Goals:
1 > From the discussion of UseCounter data, reproduce the stretch from "I suggest we" through "IPC, will we?" without any changes.
2 > According to the discussion of UseCounter data, how many UseCounter bits are there when the SVG case is ignored?
>> Start Given passage
Right - the 50ms initial delay is intended to report anything that happens shortly after commit, to catch things like pages that abort quickly. Of course, if the abort happens in less than 50ms we may miss it. We can similarly modify this initial delay if needed. Definitely open to suggestions on how to improve - it'd be helpful to identify certain cases that we think are important, verify they are dropped by the current impl, and then figure out how to address them. We could also just run a field trial with very aggressive flushing (e.g. 1ms delay) to see if we see significant differences in metrics as a result, to understand how much room there is for improvement here.

I suggest we start by logging the new UseCounter data in parallel with continuing to log the existing stuff. That should give us an A/B test that's at least as good (if not better than) such a field trial.

5) Data volume / cumulative updates
The UseCounter bits are potentially a lot of data. Ignoring the SVG case, we've got about 6000 bits across 6 histograms. We're not going to want to add ~1kB to each update IPC, will we?
>> End Given passage
>> Start Material provided
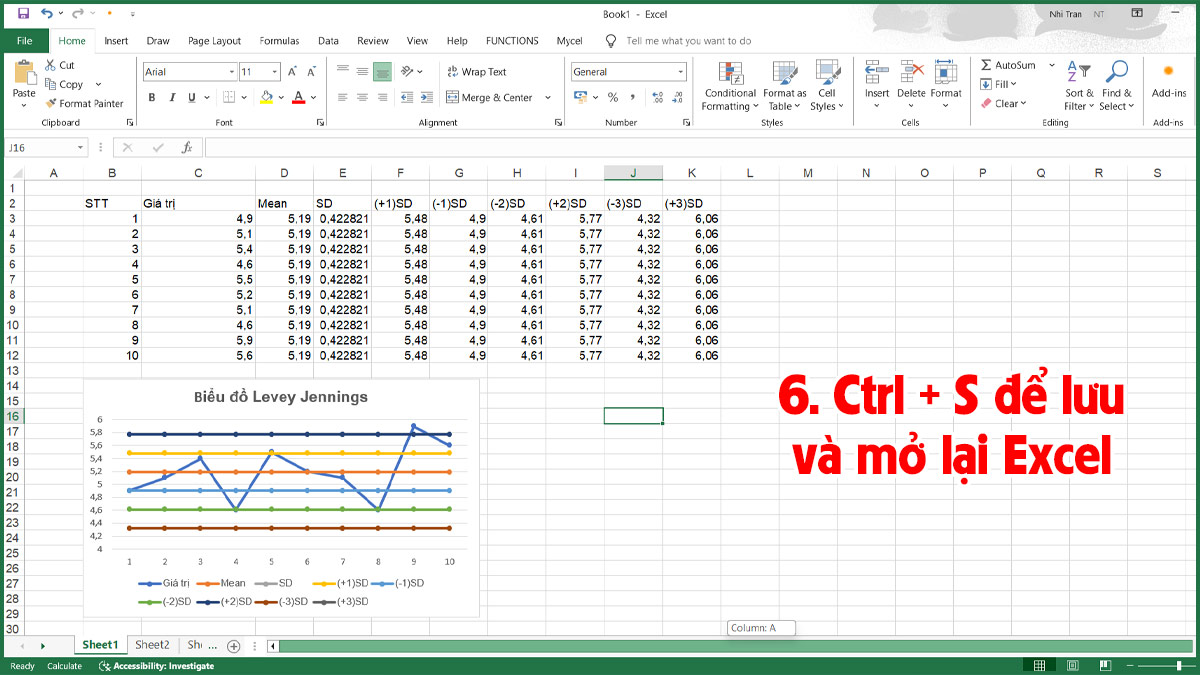1200x675 pixels.
Task: Open the FUNCTIONS ribbon tab
Action: 511,41

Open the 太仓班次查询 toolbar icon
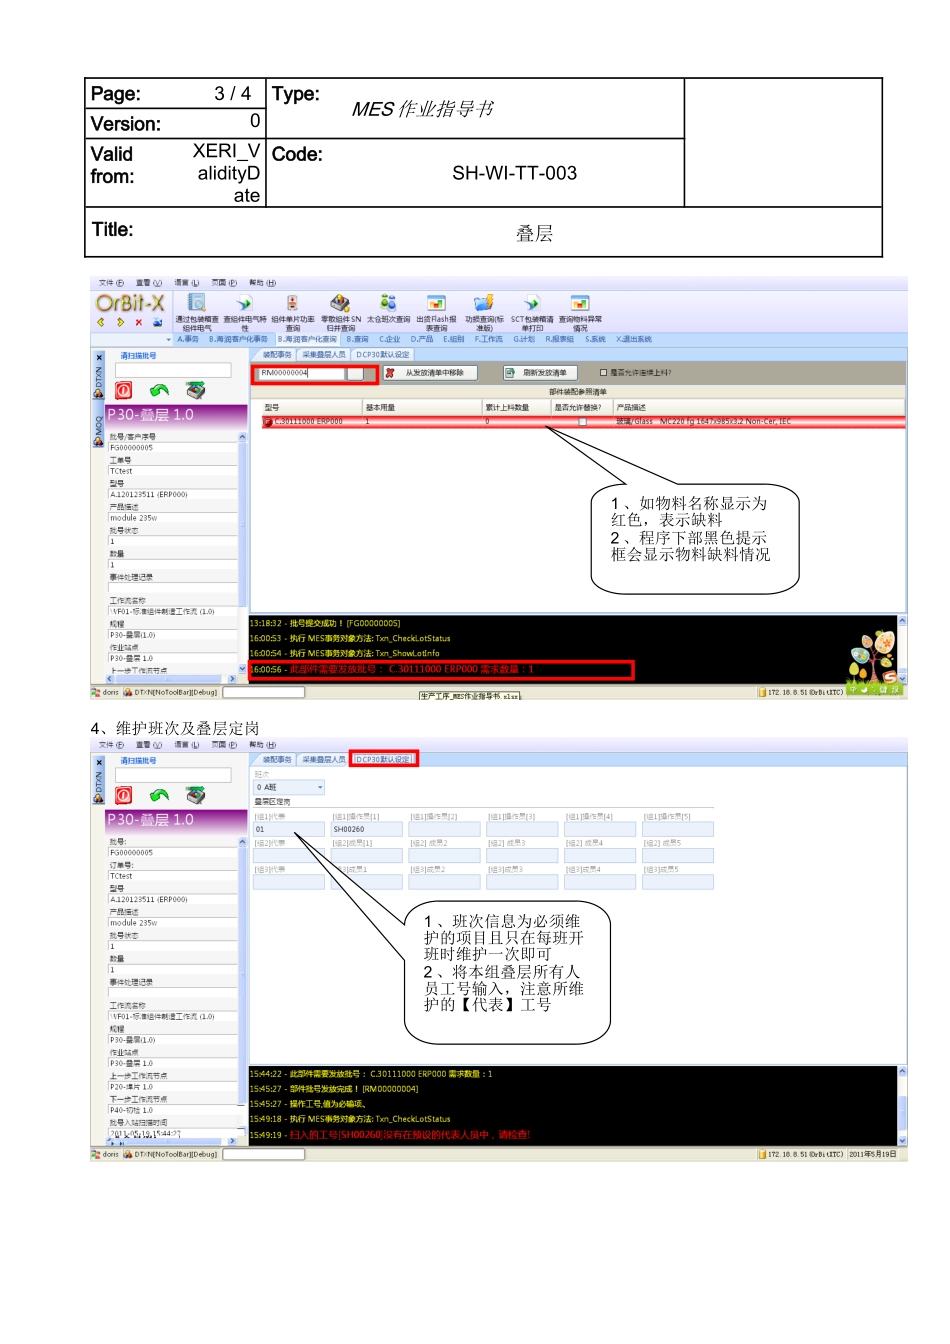tap(388, 303)
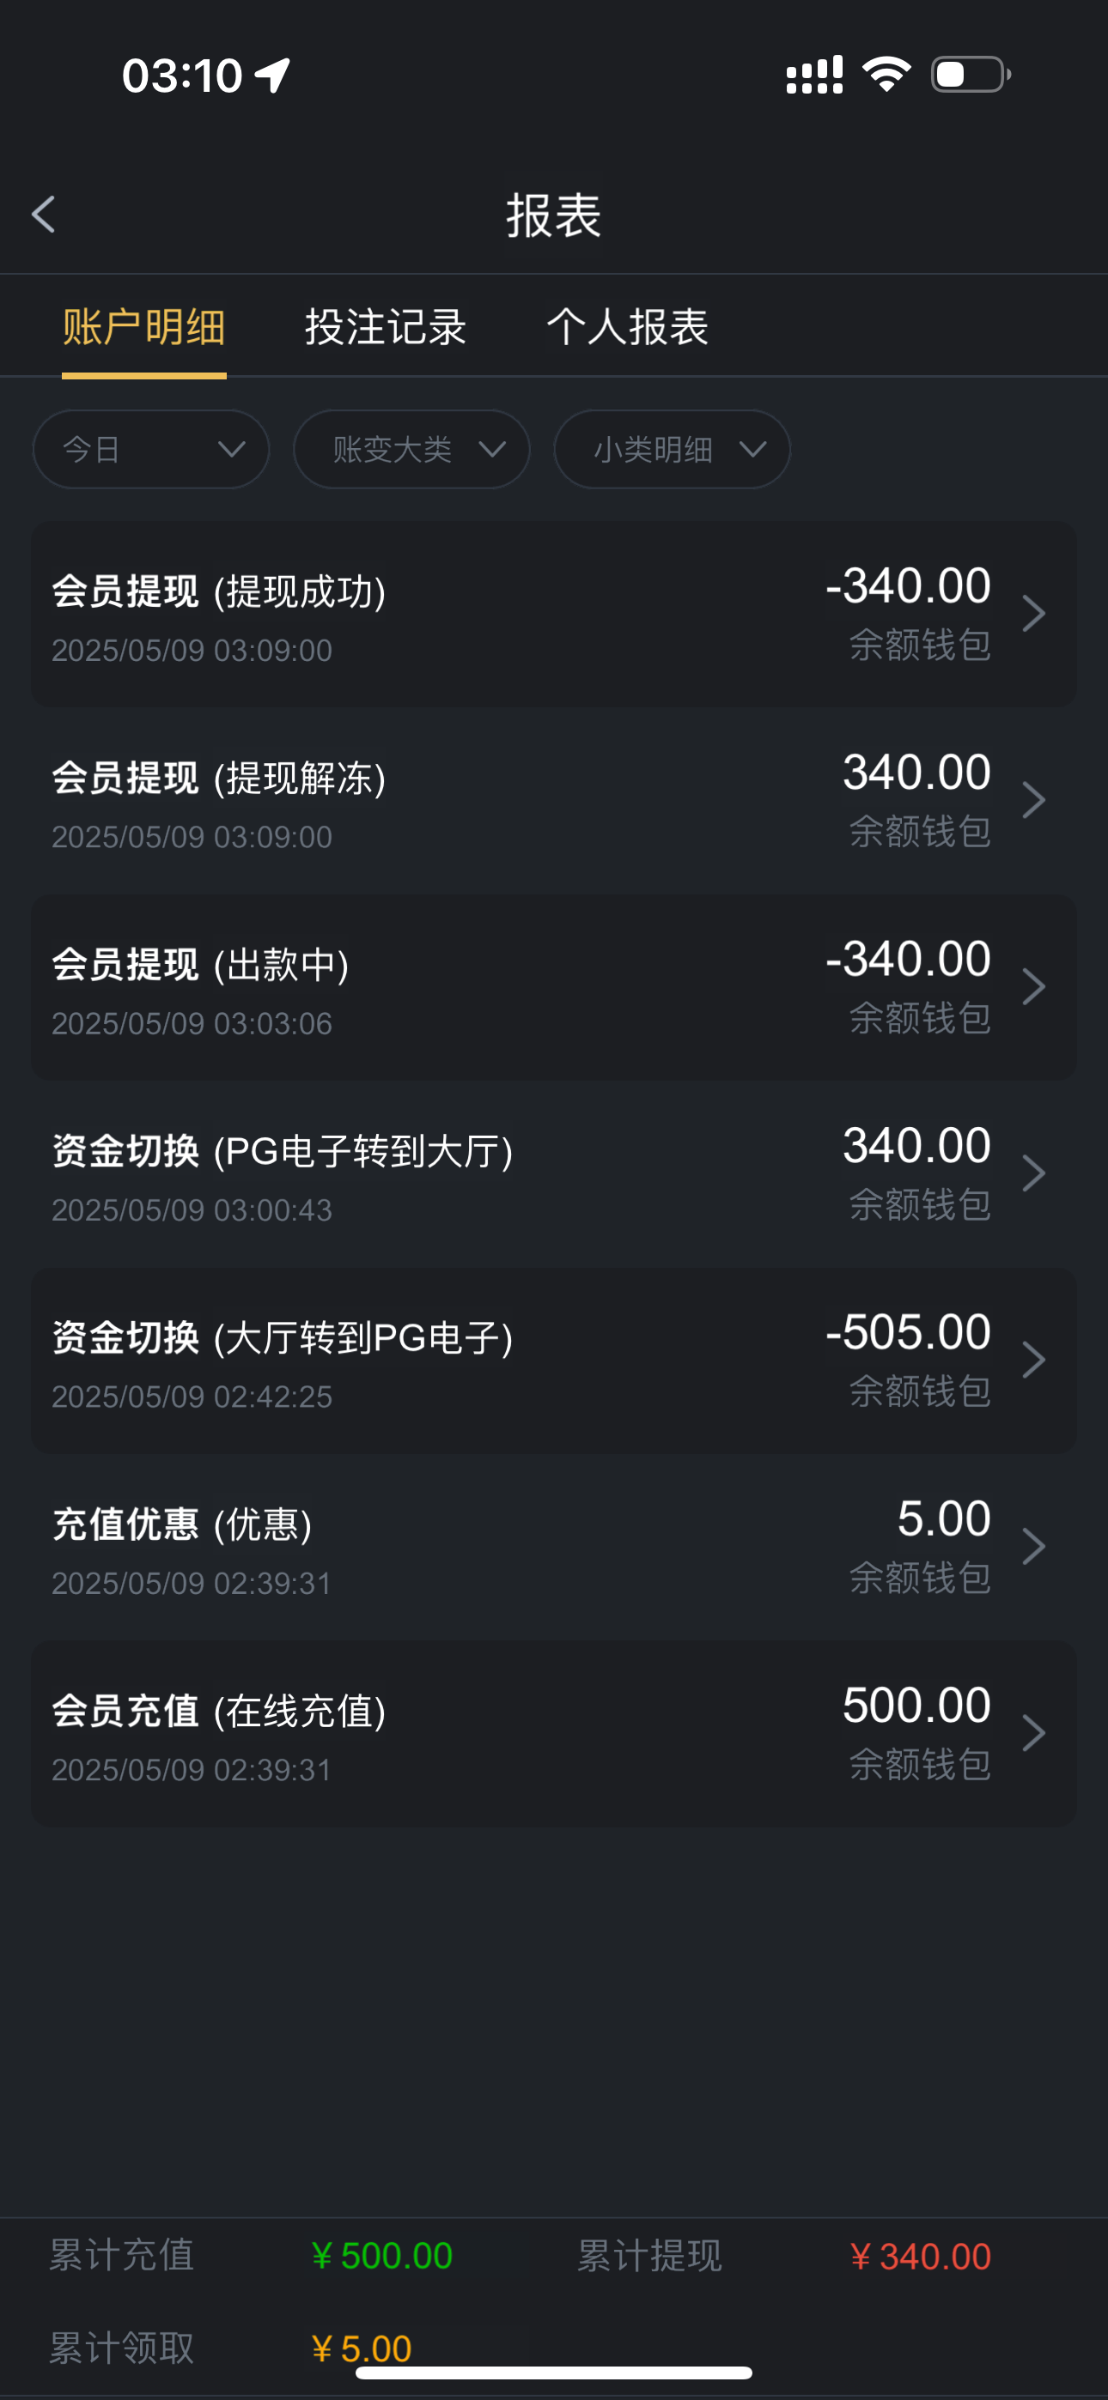
Task: Tap chevron on 大厅转到PG电子 transfer
Action: coord(1034,1360)
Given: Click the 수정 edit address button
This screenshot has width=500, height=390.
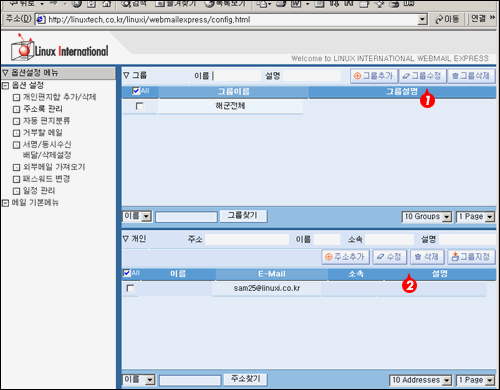Looking at the screenshot, I should (389, 257).
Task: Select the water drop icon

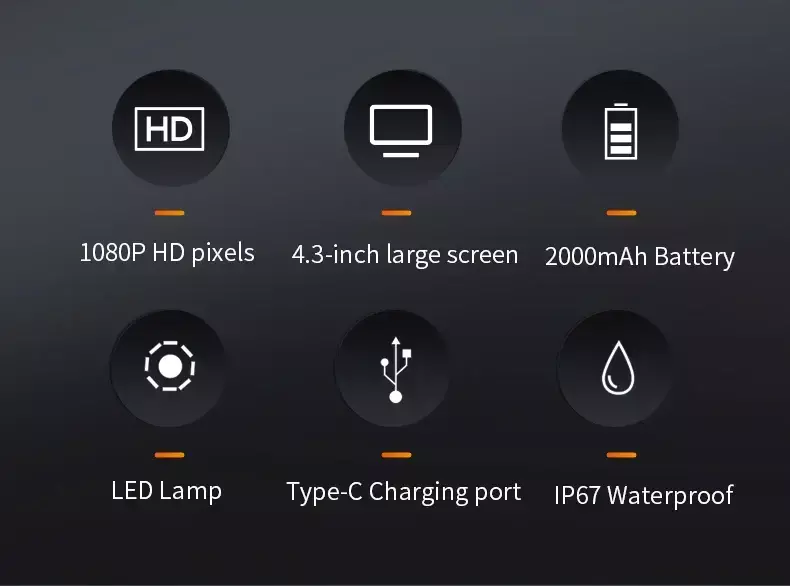Action: tap(618, 367)
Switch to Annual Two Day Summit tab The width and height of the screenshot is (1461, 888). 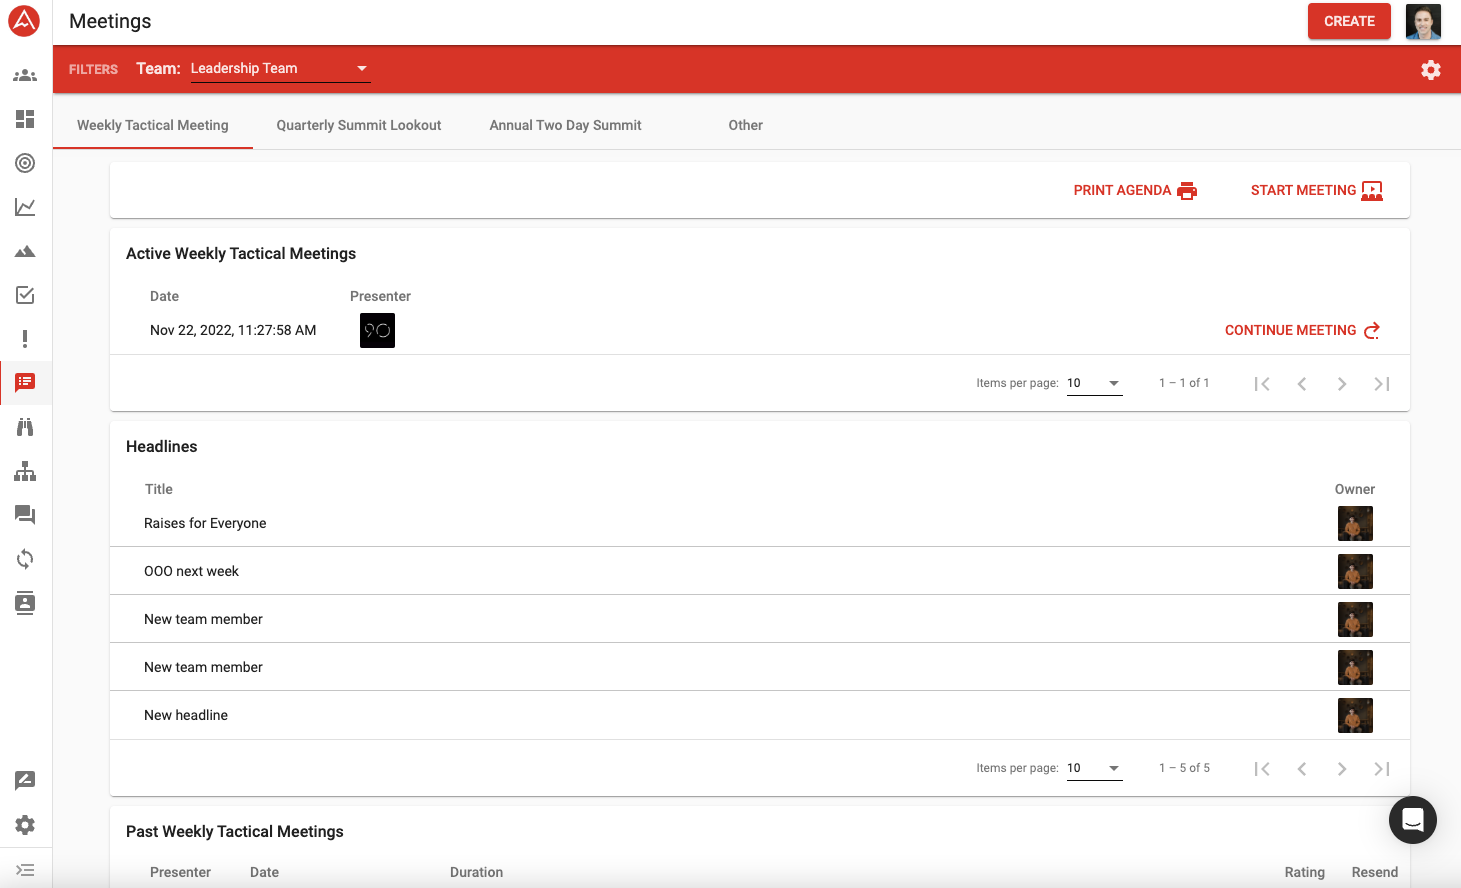(565, 126)
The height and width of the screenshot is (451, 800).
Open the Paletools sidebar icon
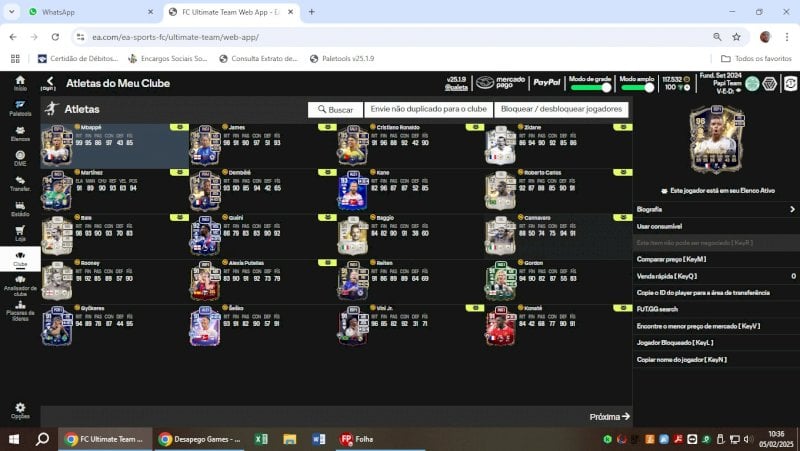point(20,108)
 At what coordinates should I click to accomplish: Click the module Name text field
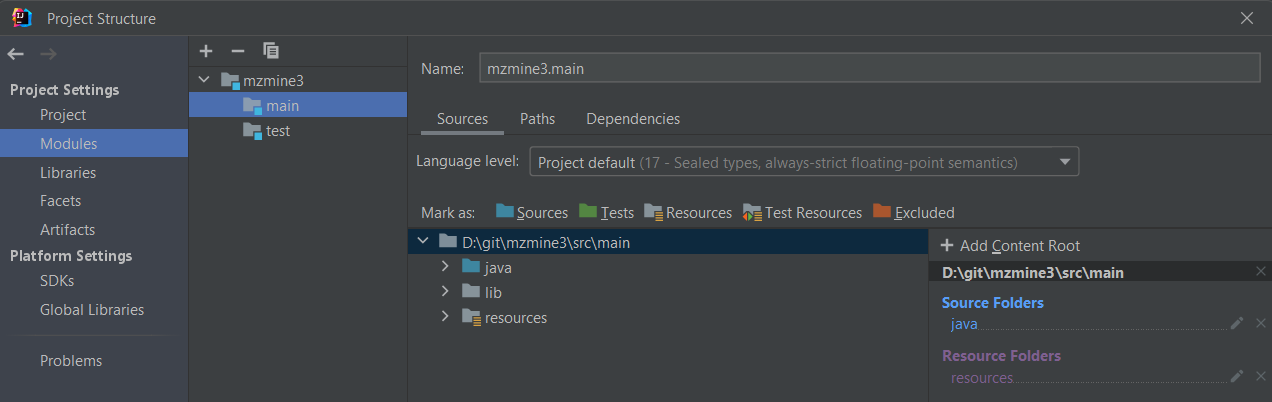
>> End Material provided
Responses to the tasks:
1 >
I suggest we start by logging the new UseCounter data in parallel with continuing to log the existing stuff. That should give us an A/B test that's at least as good (if not better than) such a field trial.

5) Data volume / cumulative updates
The UseCounter bits are potentially a lot of data. Ignoring the SVG case, we've got about 6000 bits across 6 histograms. We're not going to want to add ~1kB to each update IPC, will we?

2 > About 6000 bits across 6 histograms.